Radha krishna
2015-Sep-03 03:17 UTC
[CentOS] CPU Scheduling allocates more time for few threads
Hi ? ? ?I have a Virtual Machine with CentOS 7 64-bit having 6 CPUs (intel). I have a process with 10 threads. two threads of the process pinned to two CPU's using affinity. These threads processes lot of network messages via Sockets. Other threads wait for other events using pthread condition wait. When two threads CPU reaches 75 to 80% then the schedular, schedules most of the time for those two threads, even though remaining 4 CPU's are ideal. Due to this other threads event processing is delayed a lot. ?Is it mostly do to more signal's from kernel space to user space tor those threads ? Is there a way to avoid this issue?? RegardsRadha
Gordon Messmer
2015-Sep-11 16:11 UTC
[CentOS] CPU Scheduling allocates more time for few threads
On 09/02/2015 08:17 PM, Radha krishna wrote:> I have a Virtual Machine with CentOS 7 64-bit having 6 CPUs (intel). I have a process with 10 threads. two threads of the process pinned to two CPU's using affinity.

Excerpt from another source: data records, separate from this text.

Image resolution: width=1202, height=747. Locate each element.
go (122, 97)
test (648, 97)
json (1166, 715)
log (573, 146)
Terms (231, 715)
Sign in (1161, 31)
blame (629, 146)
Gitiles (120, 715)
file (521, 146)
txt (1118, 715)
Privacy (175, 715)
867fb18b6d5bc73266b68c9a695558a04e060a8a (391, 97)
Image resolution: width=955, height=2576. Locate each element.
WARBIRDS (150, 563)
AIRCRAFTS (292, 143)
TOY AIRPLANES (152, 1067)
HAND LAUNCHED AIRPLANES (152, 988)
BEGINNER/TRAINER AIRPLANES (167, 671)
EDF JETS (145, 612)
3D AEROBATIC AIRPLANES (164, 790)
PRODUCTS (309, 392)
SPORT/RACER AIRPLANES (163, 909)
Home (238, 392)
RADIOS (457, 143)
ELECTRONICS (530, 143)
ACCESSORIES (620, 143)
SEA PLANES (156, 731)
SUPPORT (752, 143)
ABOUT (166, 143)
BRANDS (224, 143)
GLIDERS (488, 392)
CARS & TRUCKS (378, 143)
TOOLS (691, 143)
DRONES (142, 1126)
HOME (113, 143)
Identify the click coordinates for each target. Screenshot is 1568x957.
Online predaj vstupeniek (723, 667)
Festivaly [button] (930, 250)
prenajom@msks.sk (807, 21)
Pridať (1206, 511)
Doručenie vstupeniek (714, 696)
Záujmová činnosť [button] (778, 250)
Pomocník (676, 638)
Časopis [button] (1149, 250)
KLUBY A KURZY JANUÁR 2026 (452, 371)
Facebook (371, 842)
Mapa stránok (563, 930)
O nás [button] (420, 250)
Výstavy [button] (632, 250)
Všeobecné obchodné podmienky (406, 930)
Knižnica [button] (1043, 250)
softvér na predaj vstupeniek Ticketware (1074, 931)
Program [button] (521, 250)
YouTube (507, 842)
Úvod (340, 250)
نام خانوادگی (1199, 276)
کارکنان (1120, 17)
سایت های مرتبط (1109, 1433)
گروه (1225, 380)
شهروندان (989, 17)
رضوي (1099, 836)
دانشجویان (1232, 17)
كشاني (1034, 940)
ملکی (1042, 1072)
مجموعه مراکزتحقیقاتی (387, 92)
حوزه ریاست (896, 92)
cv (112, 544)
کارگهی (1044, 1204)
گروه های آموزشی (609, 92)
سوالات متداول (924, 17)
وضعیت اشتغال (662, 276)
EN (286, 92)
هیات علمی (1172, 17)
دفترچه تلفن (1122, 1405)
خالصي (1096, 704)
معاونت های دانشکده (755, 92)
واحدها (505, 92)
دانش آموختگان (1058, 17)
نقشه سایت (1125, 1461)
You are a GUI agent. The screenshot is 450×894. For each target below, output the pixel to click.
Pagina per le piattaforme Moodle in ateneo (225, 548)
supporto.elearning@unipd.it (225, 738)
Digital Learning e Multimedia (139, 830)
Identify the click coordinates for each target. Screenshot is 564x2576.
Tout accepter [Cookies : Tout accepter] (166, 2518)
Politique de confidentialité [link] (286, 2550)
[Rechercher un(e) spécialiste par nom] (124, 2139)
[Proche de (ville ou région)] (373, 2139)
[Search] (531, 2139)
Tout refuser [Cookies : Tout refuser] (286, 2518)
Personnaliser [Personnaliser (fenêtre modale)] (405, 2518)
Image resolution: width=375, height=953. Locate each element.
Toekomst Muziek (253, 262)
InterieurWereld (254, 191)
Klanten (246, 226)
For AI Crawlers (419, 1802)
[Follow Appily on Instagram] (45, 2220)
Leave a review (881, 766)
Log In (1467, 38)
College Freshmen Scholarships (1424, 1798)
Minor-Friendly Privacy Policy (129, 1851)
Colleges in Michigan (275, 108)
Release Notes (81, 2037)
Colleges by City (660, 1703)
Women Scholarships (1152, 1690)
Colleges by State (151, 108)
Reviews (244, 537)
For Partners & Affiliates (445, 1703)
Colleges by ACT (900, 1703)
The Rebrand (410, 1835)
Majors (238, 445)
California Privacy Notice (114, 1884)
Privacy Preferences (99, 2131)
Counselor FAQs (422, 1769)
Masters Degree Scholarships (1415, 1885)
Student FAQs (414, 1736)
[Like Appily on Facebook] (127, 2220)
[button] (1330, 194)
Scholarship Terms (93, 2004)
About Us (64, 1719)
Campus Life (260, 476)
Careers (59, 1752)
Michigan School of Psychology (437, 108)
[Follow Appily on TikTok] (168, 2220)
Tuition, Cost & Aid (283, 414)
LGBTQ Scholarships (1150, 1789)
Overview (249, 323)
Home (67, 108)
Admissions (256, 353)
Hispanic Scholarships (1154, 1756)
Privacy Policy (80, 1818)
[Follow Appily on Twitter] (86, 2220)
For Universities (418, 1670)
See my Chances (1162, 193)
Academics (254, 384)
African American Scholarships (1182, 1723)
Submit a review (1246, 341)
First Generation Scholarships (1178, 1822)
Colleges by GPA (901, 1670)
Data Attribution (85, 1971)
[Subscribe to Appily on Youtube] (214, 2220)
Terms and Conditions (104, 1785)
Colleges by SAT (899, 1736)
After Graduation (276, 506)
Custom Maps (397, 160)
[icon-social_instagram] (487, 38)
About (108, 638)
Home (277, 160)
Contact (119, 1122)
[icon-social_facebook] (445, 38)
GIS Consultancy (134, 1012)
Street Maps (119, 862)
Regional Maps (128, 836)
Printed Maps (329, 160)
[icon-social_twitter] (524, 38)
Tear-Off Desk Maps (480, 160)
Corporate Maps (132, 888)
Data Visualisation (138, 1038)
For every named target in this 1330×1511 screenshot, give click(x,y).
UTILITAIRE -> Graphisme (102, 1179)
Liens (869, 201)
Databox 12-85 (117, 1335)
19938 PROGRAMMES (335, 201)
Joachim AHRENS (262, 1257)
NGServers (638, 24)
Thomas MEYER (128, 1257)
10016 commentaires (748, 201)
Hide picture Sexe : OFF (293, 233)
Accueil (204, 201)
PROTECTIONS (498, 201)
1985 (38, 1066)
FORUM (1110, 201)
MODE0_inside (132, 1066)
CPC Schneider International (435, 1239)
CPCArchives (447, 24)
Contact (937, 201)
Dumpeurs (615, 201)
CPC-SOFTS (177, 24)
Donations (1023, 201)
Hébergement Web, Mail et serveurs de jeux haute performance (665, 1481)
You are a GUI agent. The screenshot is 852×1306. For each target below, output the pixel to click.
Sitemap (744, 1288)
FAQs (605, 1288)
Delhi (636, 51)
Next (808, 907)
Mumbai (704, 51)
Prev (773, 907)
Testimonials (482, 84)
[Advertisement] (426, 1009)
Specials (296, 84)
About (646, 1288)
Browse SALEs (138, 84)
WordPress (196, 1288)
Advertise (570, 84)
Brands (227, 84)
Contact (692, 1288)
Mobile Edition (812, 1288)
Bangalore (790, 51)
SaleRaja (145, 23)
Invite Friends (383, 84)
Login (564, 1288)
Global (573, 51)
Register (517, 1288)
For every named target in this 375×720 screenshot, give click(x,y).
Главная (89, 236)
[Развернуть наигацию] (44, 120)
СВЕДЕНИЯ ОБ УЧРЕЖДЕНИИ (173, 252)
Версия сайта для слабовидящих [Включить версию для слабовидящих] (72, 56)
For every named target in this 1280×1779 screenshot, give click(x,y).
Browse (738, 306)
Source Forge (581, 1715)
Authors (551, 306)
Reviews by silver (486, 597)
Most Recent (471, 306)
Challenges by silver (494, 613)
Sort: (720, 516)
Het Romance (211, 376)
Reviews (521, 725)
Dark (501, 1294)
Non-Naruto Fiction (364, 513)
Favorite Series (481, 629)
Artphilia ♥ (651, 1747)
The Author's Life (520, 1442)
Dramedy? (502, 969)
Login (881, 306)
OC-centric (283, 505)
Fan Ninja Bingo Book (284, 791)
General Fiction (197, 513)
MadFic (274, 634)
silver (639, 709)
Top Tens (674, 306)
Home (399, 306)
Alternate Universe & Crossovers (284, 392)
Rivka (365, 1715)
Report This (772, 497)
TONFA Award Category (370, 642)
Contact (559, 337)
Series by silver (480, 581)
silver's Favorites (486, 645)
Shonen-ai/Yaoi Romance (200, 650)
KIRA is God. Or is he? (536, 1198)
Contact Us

These threads processes lot of network messages via Sockets. Other threads wait for other events using pthread condition wait. When two threads CPU reaches 75 to 80% then the schedular, schedules most of the time for those two threads, even though remaining 4 CPU's are ideal. Due to this other threads event processing is delayed a lot. Is it mostly do to more signal's from kernel space to user space tor those threads ? Is there a way to avoid this issue?Red Hat has an excellent guide on performance tuning libvirt. I suggest you start there: https://access.redhat.com/documentation/en-US/Red_Hat_Enterprise_Linux/7/html/Virtualization_Tuning_and_Optimization_Guide/index.html This is a very complex topic, and it would be difficult to provide specific guidance without lots of information about the system being tuned. We would need to know the specifics of the hardware configuration (memory and CPU layout), CPU affinity for the qemu process hosting the VM, CPU topology for the VM, and probably a lot more information about the process you're scheduling. For instance, how much CPU time at the extra threads using, and how do you know what CPUs they're running on? My uneducated guess as to your question: At 75% of CPU time, it may be ideal to run the other threads on the same cores to minimize latency to the memory they share with the network processing threads.